→ **Task item**
Reproduce word for word the lines between those holding "376px height. coord(108,326)" and "Screen dimensions: 292x246", inclusive, and nothing else from the data below.
[[ Data to use open ]]
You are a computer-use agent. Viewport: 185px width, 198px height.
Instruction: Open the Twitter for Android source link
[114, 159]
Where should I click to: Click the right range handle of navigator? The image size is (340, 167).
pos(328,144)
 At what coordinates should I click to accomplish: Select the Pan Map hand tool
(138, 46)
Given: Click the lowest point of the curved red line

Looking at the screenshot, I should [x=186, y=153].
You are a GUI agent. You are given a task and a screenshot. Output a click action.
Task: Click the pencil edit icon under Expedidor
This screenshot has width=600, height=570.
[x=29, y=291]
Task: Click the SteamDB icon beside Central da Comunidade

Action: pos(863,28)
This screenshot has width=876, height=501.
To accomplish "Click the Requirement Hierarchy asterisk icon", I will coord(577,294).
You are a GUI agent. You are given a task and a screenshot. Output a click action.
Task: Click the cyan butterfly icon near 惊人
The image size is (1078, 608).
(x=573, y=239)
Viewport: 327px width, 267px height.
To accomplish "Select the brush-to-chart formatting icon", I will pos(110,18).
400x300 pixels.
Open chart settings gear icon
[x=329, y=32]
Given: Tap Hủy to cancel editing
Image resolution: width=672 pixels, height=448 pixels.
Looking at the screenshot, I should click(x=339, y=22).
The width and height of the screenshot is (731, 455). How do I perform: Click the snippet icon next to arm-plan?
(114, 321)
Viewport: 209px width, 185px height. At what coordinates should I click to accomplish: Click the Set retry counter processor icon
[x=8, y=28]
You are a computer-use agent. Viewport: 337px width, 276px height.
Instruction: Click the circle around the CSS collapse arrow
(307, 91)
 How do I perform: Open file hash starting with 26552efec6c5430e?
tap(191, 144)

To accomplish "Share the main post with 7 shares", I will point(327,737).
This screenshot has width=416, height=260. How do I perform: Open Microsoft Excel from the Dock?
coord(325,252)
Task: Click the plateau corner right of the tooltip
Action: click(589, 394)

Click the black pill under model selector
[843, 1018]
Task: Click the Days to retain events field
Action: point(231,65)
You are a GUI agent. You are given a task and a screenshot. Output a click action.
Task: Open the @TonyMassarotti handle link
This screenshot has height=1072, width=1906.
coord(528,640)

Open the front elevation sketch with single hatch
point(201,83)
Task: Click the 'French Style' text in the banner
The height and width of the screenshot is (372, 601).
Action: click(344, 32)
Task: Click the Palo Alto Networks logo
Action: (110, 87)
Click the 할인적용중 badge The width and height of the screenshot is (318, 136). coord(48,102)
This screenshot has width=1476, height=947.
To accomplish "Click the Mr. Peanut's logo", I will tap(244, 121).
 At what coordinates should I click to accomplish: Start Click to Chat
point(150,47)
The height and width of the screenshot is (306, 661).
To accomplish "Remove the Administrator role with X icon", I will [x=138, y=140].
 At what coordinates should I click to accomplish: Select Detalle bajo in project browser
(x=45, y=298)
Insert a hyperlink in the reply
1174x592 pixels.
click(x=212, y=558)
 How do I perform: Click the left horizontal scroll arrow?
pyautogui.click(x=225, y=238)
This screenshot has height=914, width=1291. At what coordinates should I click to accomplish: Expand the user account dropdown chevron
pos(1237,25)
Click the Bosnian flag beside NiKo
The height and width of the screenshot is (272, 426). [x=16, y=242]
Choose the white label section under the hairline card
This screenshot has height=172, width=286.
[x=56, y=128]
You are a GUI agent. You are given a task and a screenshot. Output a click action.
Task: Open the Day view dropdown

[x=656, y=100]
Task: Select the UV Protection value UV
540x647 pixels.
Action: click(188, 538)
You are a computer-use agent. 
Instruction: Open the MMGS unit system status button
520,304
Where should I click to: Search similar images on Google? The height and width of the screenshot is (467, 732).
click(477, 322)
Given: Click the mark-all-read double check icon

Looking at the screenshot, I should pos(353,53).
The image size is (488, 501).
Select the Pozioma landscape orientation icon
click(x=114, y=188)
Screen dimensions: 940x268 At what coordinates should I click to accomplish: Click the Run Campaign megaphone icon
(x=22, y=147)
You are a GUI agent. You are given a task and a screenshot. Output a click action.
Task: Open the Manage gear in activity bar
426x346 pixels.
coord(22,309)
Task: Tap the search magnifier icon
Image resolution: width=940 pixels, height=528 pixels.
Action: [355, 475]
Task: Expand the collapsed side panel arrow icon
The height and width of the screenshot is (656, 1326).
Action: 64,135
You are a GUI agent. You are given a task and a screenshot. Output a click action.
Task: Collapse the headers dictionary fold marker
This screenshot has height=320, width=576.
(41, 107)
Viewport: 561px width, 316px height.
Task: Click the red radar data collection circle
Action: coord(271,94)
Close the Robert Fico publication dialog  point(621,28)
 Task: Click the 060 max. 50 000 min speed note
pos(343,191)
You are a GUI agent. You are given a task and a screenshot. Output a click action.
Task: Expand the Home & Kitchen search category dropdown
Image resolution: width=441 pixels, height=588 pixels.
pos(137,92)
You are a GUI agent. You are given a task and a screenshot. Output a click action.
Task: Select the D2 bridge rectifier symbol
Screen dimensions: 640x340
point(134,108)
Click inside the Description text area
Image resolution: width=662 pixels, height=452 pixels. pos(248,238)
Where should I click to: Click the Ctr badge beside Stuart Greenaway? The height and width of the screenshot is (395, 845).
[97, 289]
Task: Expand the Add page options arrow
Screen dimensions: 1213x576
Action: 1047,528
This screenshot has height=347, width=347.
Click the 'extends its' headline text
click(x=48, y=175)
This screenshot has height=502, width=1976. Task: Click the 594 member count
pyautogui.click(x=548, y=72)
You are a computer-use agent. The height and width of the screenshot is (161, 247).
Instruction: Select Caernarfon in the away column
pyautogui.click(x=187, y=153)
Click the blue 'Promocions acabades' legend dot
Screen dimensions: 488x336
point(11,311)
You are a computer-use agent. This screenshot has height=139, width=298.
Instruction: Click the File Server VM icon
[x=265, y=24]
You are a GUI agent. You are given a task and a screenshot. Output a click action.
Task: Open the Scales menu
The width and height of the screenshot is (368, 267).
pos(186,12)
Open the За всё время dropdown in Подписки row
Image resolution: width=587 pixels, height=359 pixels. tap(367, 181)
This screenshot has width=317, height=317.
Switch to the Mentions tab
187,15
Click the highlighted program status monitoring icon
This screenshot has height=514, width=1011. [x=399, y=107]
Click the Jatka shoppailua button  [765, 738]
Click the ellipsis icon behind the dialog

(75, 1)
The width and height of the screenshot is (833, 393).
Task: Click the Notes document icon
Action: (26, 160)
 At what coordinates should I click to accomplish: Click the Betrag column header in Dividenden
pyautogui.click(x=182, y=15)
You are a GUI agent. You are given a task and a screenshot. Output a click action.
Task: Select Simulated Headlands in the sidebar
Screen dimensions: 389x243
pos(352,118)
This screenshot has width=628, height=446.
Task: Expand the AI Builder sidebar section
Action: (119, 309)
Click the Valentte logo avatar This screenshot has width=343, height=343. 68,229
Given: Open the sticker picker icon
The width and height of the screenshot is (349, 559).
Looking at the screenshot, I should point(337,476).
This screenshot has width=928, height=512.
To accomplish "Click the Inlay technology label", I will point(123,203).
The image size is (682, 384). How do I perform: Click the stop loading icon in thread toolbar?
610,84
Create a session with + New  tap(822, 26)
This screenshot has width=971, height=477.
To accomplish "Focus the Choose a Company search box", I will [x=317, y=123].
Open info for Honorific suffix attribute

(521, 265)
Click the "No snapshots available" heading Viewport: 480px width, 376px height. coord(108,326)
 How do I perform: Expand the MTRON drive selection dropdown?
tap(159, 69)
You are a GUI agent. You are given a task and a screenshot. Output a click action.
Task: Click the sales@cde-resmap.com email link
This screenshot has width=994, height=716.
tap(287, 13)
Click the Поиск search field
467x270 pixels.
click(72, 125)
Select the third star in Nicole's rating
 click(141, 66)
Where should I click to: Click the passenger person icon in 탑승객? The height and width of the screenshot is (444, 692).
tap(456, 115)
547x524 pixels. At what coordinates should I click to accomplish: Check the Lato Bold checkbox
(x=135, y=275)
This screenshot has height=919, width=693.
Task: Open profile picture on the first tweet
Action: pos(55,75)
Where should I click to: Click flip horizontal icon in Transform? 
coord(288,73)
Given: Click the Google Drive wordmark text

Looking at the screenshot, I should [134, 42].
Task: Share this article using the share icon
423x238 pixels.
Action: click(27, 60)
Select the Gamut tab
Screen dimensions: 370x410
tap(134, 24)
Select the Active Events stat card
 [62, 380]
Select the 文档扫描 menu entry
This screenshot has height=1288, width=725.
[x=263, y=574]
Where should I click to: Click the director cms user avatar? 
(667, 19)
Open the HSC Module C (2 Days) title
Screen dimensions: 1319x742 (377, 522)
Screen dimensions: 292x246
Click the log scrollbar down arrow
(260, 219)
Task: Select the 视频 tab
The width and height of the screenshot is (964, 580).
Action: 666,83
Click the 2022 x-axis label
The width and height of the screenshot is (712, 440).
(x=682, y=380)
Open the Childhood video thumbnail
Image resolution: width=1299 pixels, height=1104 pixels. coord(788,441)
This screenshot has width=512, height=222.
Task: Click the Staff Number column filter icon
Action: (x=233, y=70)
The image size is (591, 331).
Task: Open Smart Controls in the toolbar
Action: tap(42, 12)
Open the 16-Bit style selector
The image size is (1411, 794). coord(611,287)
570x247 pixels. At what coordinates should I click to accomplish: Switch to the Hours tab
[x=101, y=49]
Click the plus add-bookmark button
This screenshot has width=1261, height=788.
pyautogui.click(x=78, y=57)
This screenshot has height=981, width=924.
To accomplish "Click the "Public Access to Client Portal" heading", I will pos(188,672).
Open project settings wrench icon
[[ Data to use closed ]]
→ **Solution to the exercise**
Click the "No snapshots available" heading Viewport: 480px width, 376px height. coord(108,326)
 How do I perform: Expand the MTRON drive selection dropdown?
tap(159, 69)
You are a GUI agent. You are given a task and a screenshot. Output a click action.
Task: Click the sales@cde-resmap.com email link
This screenshot has width=994, height=716.
tap(287, 13)
Click the Поиск search field
467x270 pixels.
click(72, 125)
Select the third star in Nicole's rating
 click(141, 66)
Where should I click to: Click the passenger person icon in 탑승객? The height and width of the screenshot is (444, 692).
tap(456, 115)
547x524 pixels. At what coordinates should I click to accomplish: Check the Lato Bold checkbox
(x=135, y=275)
This screenshot has height=919, width=693.
Task: Open profile picture on the first tweet
Action: pos(55,75)
Where should I click to: Click flip horizontal icon in Transform? 
coord(288,73)
Given: Click the Google Drive wordmark text

Looking at the screenshot, I should [134, 42].
Task: Share this article using the share icon
423x238 pixels.
Action: click(27, 60)
Select the Gamut tab
Screen dimensions: 370x410
tap(134, 24)
Select the Active Events stat card
 [62, 380]
Select the 文档扫描 menu entry
This screenshot has height=1288, width=725.
[x=263, y=574]
Where should I click to: Click the director cms user avatar? 
(667, 19)
Open the HSC Module C (2 Days) title
Screen dimensions: 1319x742 (377, 522)
Screen dimensions: 292x246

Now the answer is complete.